The tortuous transactions of Abdullah al-Kasadi and the convoluted journeys of young Mohsin and Mubarak illustrate the vastly different ways that slavery was framed-out of the Arabian Sea. The same transaction could be documented as selfless charity and as self-interested enslavement. As colonial officials and trading networks engaged each other across the sea, each sought to make visible different characteristics of their transactions. Colonial officials examined this traffic through the paradigm of markets, particularly the slave markets and the slave trades that they had encountered in the Atlantic World. Slave traders, like al-Kasadi, responded by framing their transactions as familial affairs. Colonial officials could not discern exploitation or slavery when it was obscured by relationships like marriage and adoption.
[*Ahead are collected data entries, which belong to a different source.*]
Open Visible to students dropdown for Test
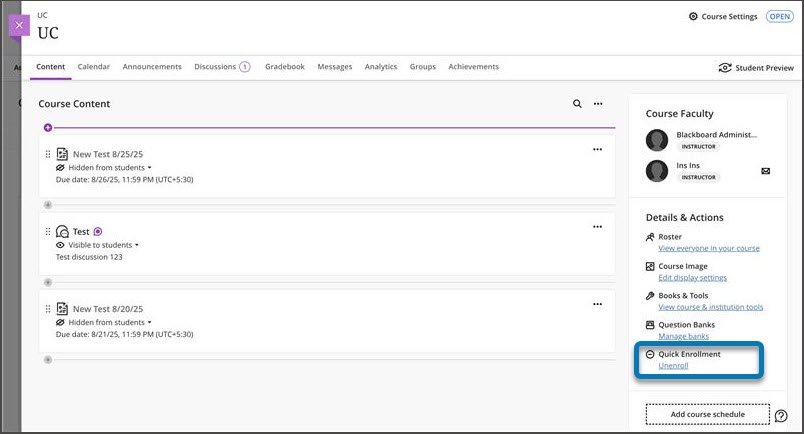804x434 pixels. tap(98, 245)
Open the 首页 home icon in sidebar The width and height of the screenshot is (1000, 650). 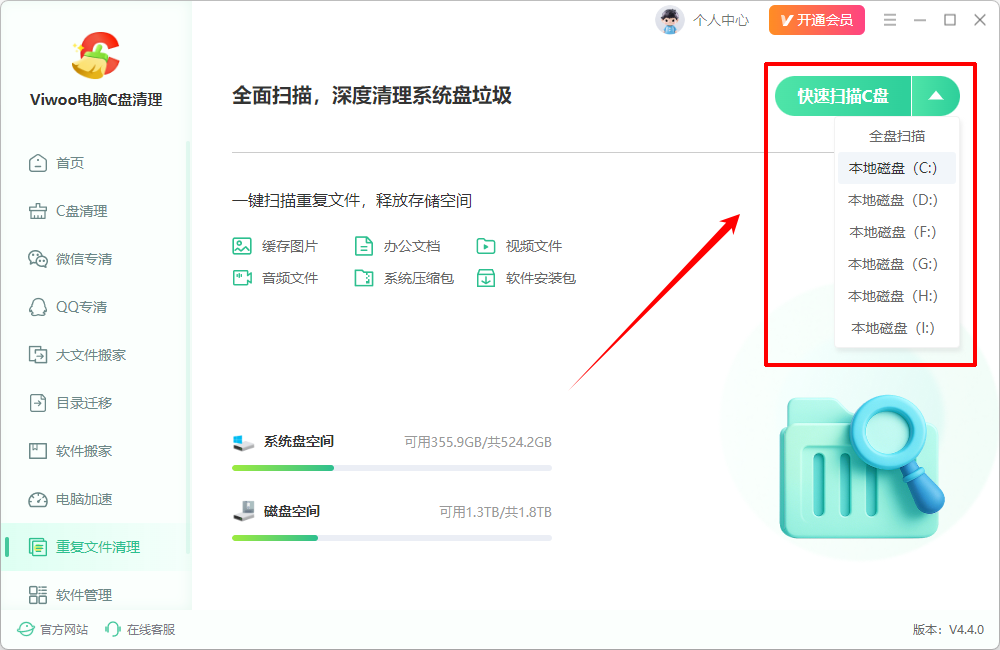[x=38, y=163]
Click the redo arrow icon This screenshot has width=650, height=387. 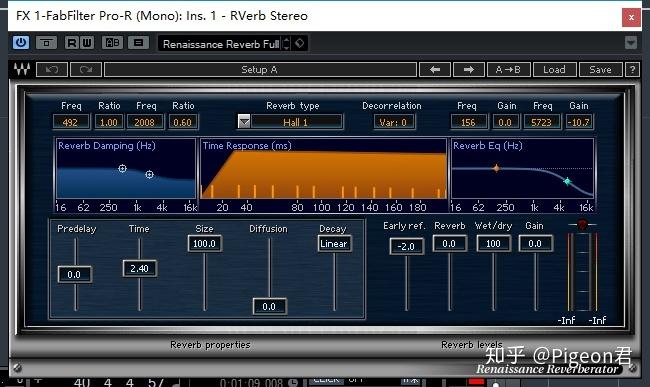click(x=86, y=69)
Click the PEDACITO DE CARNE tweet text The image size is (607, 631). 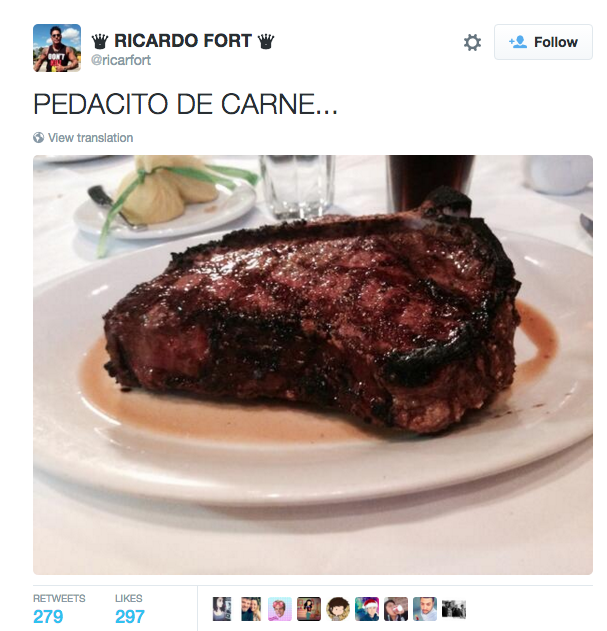pyautogui.click(x=185, y=104)
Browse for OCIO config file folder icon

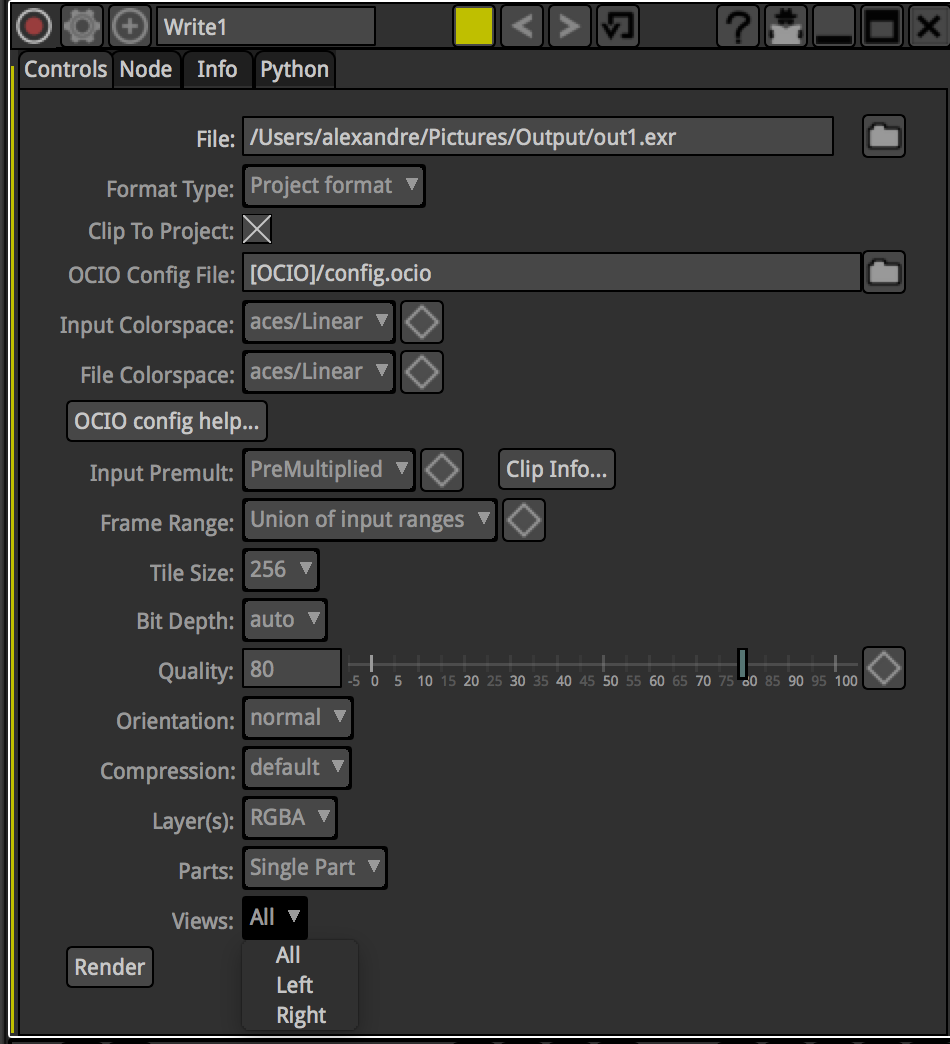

European businessmen elided these same relationships of social dependence in order to portray their transactions as the operation of a market in free labor. Free labor was only defined in the negative: anyone that was not enslaved could be categorized as a free and independent market agent. Human beings were still entrenched in networks that constrained participation in social and economic life, but human bodies were de-commodified.  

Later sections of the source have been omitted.